When lauch cluster, there is a default database “dev”. The database is still empty. So the first thing is to create some tables such as “users”, by writing queries in “statement” of SQL WorkbenchJ:
create table users(
    userid integer not null distkey sortkey,
    username char(8),
    firstname varchar(30),
    lastname varchar(30),
    city varchar(30),
    state char(2),
    email varchar(100),
    phone char(14),
    likesports boolean,
    liketheatre boolean,
    likeconcerts boolean,
    likejazz boolean,
    likeclassical boolean,
    likeopera boolean,
    likerock boolean,
    likevegas boolean,
    likebroadway boolean,
    likemusicals boolean);
Then we load sample data to the tables by “copy” from Amazon S3:
copy users from 's3://awssampledbuswest2/tickit/allusers_pipe.txt' 
credentials 'aws_iam_role=<iam-role-arn>' 
delimiter '|' region 'us-west-2';
Note that the credential string in <iam-role-arn> is from step 2. Unfortunately , I got S3ServiceException: Access Denied due to my setup in cluster launch.

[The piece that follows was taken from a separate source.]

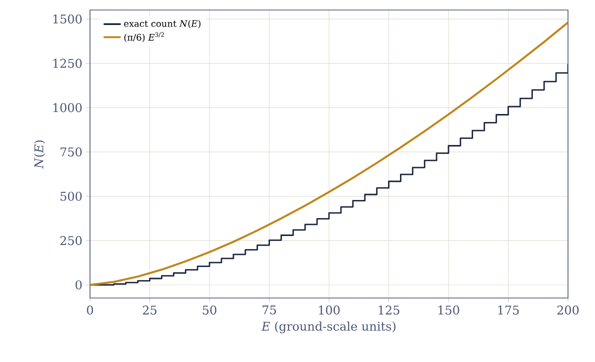 The height and width of the screenshot is (362, 595). Describe the element at coordinates (68, 63) in the screenshot. I see `y-tick-label: 1250` at that location.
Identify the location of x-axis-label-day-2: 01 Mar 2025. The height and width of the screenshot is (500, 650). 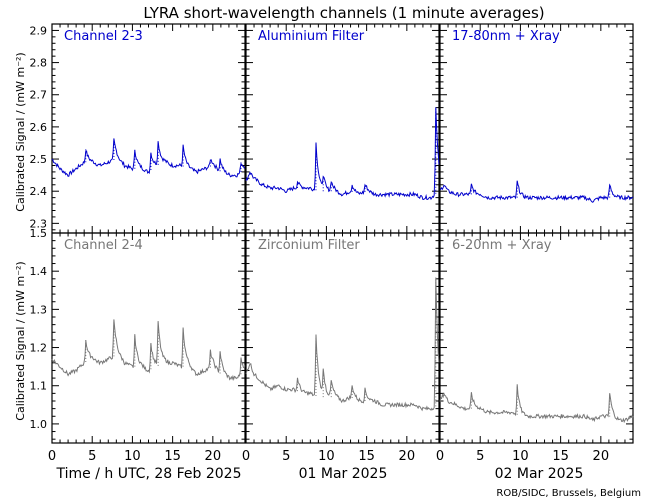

Now you are ready to write queries like select * from users.
Check your query history at redshift -> example cluster -> Queries tab

7 try something interesting or reset environment

If you feel ambitious, try Tutorial: Loading Data from Amazon S3
Otherwise, revoke access from the VPC seucrity Group. redshift-> clusters -> example cluster -> configuration -> cluster properties -> inbound -> edit, delete custom TCP rule, save.
redshift -> cluster -> examplecluster -> configuration ->cluster -> delete. create snapshot: no, delete.